» **What you should do**
Scan the listing beneath this sentence. Report each line with the word "agent".

» **Material to process**
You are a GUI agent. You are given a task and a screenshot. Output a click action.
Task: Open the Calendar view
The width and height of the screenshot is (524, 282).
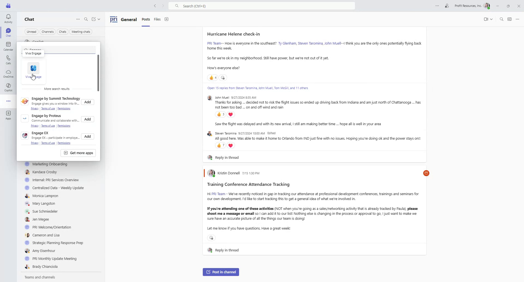tap(8, 46)
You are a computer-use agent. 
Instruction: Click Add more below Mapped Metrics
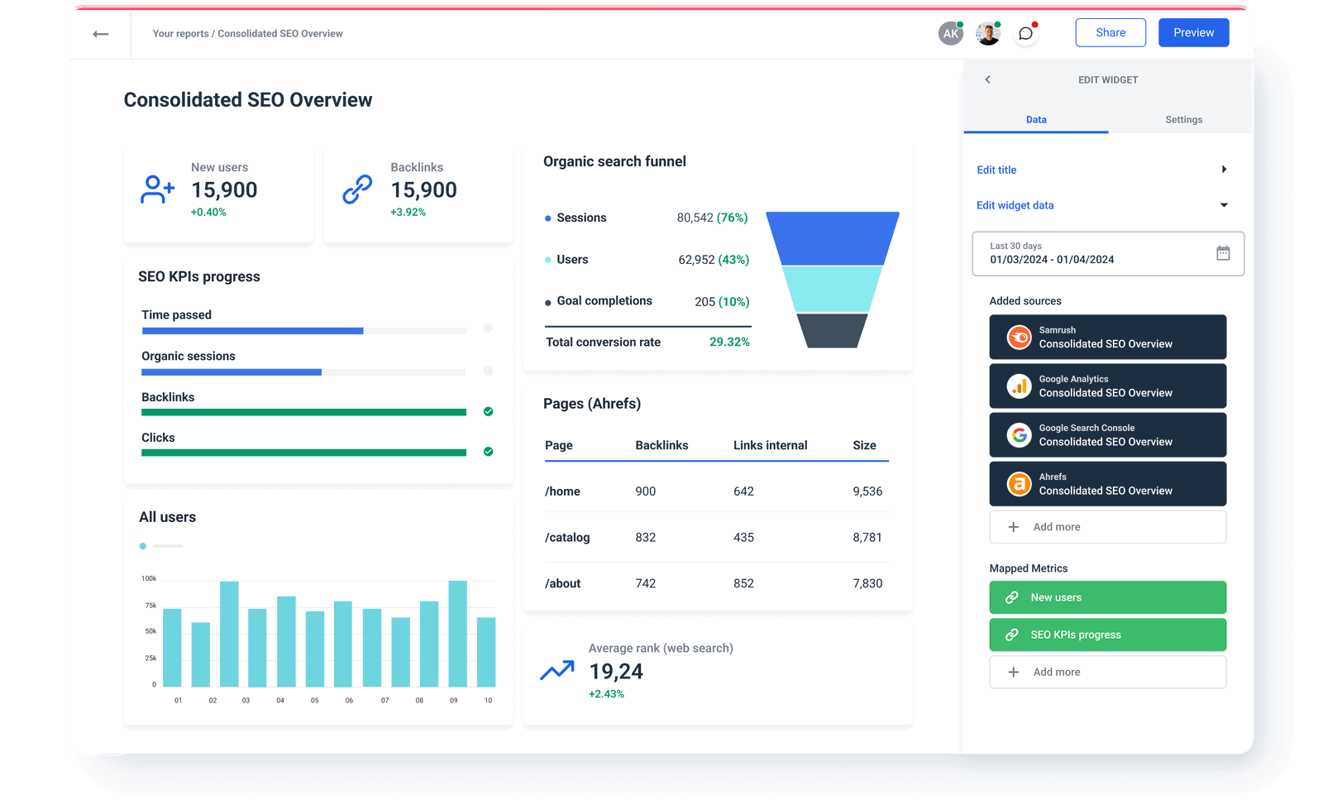(x=1107, y=672)
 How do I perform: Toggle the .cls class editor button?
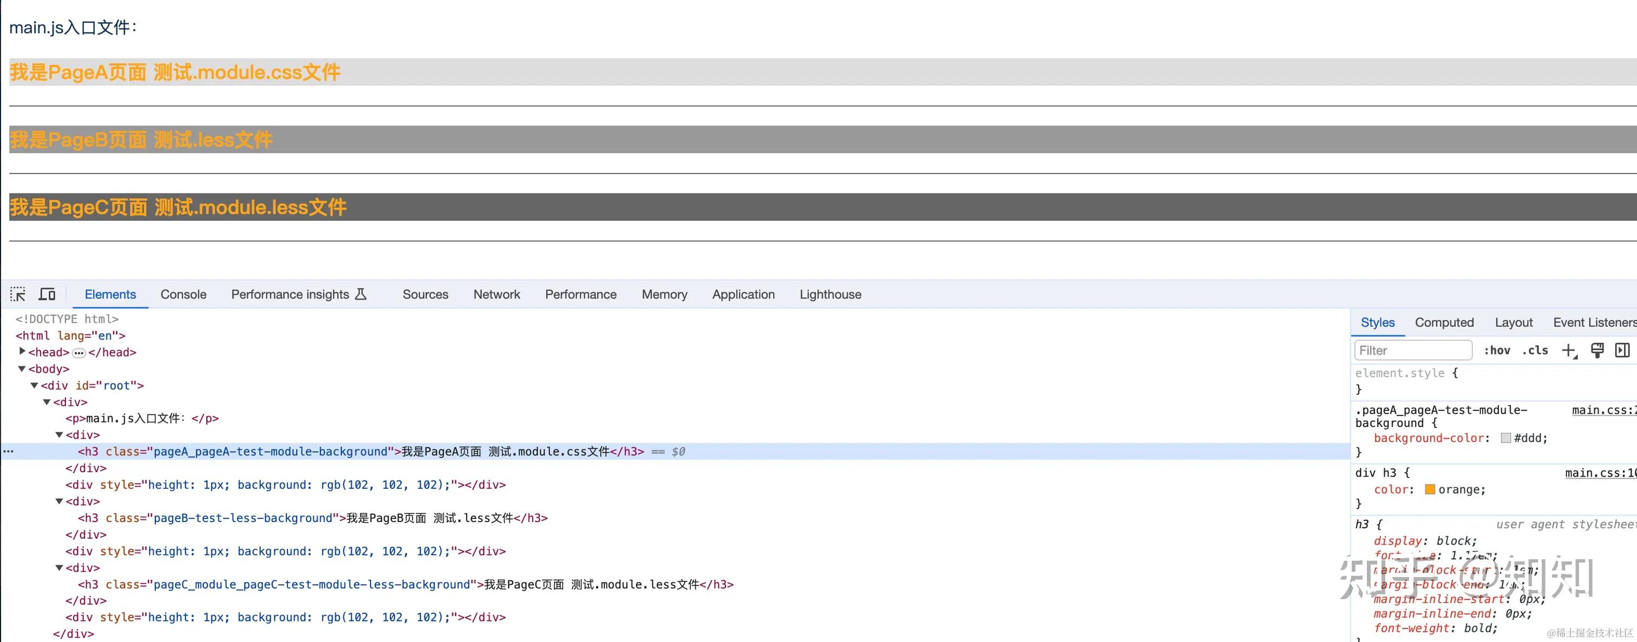pos(1535,351)
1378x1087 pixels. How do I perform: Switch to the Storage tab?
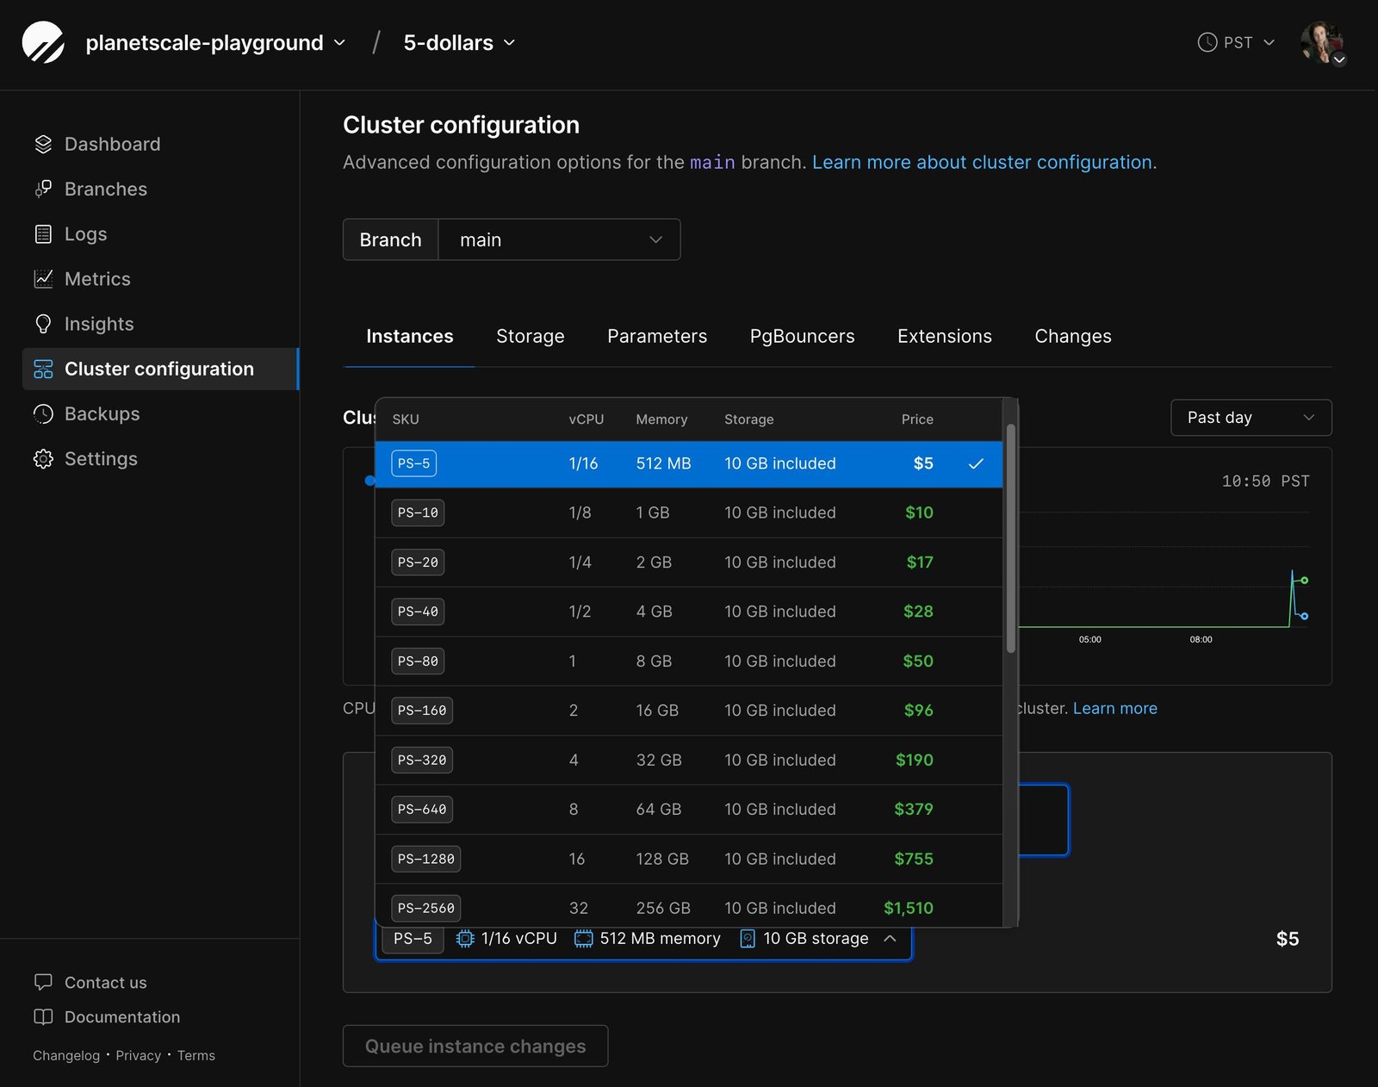point(530,336)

» **Task result**
You are a GUI agent. You are given a task and a screenshot. Output a click action.
You are a computer-use agent. 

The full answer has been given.